**Extract to read**
»»

I just celebrated my 14th wedding anniversary in August and [my wife] Martha Elizabeth gave me a book, The Hippie Dictionary, and it has all these definitions. Turns out I’m not a hippie, I’m a beatnik. I’m not a redneck, I’m white trash.
LL: What’s the difference between redneck and white trash? (I’m part cracker, so I’m allowed to have this conversation).
JC: We’re poorer. We couldn’t afford the pickup trucks. You know, when you’ve got working class experience mixed up with a pretty good education, it gives you a different kind of ethic. The protests in the 60s – one of the most important things they did was teach middle-class kids what lower-class kids had always known: Policemen are not necessarily our friends. So we got rid of LBJ and ended up with Nixon. All these things have consequences.
LL: President Johnson wrote you some letters, I believe, that are in the Crumley archive, congratulating you on your academic achievement.
JC: He didn’t know me from Adam’s appendix. . . but my mother grew up next door to him, and my dad played high school basketball against him, and he hated him because Lyndon was tall and my dad’s nickname was Shorty. My old man knew how to hold a grudge. Lyndon’s obviously a very iffy character. I’m convinced that the first election he ever fixed was the student body election at Southwest Texas State.
[But] the first Caro biography was so vicious it almost made me defend Lyndon. Whatever Lyndon did, he brought lights to the Hill Country. And whatever he stole, everyone else was stealing. Who was that idiot he was running against [for the Democratic nomination to the U.S. Senate]? Coke Stevenson, that was it.
LL: I admit, I gave up on the Caro biographies after the second one. He just seems to dislike his subjects so.
JC: I can’t imagine writing a biography. I have a friend, Les Standiford, down in Florida, who has started writing history. Les and I go way back. I wrote Les and I said, “I can’t write nonfiction because my first impulse is to lie.”
LL: What about a memoir?
JC: I don’t think so. Because I’d just keep making up shit. It would be one of those memoirs where they’d say: “This guy wasn’t really in the Spanish American War, he never knew the princess.” I love telling stories. And I came from a family that didn’t tell stories. Maybe my great-grandfather. He was in the Civil War and he was alive when I was a little kid, and my mother says he told us stories, but the only thing I remember was the smell of whatever tobacco he smoked. It wasn’t Prince Albert, but the stuff in the blue can. He lived to be 109. He drank a quart of whisky every day until he was 88.

««

**Try it**
From the interview above, copy out word for word the passage that begins with the words "LL: President Johnson" and ends with "Southwest Texas State.".

**Collected material**
»»

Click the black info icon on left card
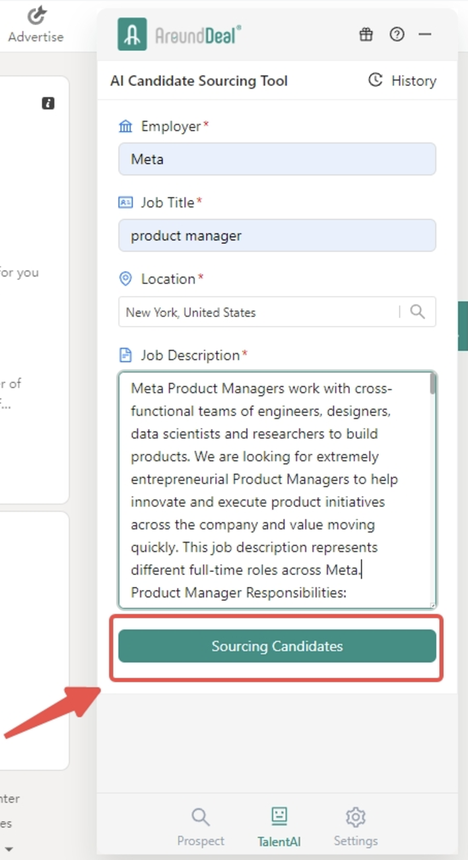48,103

««

**Answer**
LL: President Johnson wrote you some letters, I believe, that are in the Crumley archive, congratulating you on your academic achievement.
JC: He didn’t know me from Adam’s appendix. . . but my mother grew up next door to him, and my dad played high school basketball against him, and he hated him because Lyndon was tall and my dad’s nickname was Shorty. My old man knew how to hold a grudge. Lyndon’s obviously a very iffy character. I’m convinced that the first election he ever fixed was the student body election at Southwest Texas State.